**Brief**
Copy out the records from the line containing "Select the Add Scale Bar tool" through the line containing "pos(190,22)", inclusive, exactly as they appear.

**Records provided**
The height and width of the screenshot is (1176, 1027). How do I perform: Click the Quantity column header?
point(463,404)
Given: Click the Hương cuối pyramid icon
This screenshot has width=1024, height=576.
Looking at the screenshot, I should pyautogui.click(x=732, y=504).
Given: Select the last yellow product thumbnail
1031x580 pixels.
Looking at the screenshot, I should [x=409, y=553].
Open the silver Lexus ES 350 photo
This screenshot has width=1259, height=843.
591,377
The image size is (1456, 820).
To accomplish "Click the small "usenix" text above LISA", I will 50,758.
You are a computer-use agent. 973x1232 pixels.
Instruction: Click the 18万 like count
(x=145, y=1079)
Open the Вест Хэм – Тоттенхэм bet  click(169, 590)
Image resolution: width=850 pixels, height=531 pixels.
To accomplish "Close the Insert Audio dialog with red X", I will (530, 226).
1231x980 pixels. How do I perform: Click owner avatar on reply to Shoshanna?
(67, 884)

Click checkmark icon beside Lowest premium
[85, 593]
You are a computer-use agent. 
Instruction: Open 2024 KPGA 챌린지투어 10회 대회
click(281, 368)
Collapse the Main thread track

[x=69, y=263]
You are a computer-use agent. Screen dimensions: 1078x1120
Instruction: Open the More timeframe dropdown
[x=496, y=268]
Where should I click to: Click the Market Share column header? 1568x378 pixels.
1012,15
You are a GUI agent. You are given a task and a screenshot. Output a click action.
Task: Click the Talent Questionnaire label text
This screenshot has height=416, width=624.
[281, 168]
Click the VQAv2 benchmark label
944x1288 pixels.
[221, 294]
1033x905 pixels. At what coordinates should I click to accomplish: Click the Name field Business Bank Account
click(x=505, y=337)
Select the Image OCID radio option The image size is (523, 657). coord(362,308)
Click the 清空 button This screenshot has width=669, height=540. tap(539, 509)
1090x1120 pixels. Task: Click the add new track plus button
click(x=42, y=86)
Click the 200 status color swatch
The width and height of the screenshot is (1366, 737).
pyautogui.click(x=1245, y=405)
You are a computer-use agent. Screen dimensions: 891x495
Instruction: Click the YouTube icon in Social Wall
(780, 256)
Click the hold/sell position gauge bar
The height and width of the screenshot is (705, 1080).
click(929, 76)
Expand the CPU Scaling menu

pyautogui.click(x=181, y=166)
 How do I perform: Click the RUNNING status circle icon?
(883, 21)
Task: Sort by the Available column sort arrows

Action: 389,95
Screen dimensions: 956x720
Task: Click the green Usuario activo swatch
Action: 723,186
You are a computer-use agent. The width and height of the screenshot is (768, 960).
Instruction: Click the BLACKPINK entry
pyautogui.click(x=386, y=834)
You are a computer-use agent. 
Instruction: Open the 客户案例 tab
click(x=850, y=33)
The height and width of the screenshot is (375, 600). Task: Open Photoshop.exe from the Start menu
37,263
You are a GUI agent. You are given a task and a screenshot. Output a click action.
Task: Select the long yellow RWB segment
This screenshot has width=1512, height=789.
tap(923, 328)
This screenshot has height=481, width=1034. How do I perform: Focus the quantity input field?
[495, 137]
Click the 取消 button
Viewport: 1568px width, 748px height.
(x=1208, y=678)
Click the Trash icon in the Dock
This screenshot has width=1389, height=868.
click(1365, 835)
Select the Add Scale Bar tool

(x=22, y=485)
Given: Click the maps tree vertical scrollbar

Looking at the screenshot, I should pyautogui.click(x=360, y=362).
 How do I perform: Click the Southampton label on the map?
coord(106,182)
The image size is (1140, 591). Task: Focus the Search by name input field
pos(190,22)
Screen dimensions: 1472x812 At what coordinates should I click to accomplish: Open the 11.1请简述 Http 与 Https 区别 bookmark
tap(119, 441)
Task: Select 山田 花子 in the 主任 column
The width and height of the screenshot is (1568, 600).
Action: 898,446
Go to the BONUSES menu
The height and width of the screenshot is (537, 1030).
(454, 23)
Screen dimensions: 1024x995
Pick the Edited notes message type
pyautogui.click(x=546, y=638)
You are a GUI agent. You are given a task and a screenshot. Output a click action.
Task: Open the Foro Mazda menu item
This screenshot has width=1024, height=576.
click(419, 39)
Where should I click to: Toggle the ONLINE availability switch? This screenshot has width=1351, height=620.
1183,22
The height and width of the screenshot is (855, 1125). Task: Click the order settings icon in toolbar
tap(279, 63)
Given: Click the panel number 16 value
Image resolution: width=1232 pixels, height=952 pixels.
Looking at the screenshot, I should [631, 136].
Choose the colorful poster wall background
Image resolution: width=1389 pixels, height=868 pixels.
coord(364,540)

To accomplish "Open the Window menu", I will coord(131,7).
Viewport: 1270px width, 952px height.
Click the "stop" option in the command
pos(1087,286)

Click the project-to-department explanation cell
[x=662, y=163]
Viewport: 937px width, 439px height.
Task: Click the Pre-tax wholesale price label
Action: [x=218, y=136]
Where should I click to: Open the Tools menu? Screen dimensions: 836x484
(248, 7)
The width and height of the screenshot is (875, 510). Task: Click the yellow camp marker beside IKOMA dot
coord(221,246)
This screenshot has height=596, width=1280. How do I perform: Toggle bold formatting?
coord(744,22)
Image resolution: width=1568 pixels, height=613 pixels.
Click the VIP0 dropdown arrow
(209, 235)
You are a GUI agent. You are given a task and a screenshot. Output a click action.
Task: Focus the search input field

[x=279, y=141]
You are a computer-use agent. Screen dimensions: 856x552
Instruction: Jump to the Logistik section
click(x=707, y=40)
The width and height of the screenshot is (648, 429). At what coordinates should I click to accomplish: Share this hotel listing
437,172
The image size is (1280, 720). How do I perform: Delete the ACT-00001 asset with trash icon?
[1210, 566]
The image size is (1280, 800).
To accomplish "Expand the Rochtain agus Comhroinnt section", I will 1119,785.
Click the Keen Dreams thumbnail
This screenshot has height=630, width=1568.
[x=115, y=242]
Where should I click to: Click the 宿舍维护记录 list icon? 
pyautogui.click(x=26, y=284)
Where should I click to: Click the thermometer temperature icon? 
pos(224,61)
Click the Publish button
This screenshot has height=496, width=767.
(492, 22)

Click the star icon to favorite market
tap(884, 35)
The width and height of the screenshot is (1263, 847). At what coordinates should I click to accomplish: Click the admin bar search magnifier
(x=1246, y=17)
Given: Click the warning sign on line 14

**Problem solution**
Select the Add Scale Bar tool

(x=22, y=485)
Given: Click the maps tree vertical scrollbar

Looking at the screenshot, I should pyautogui.click(x=360, y=362).
 How do I perform: Click the Southampton label on the map?
coord(106,182)
The image size is (1140, 591). Task: Focus the Search by name input field
pos(190,22)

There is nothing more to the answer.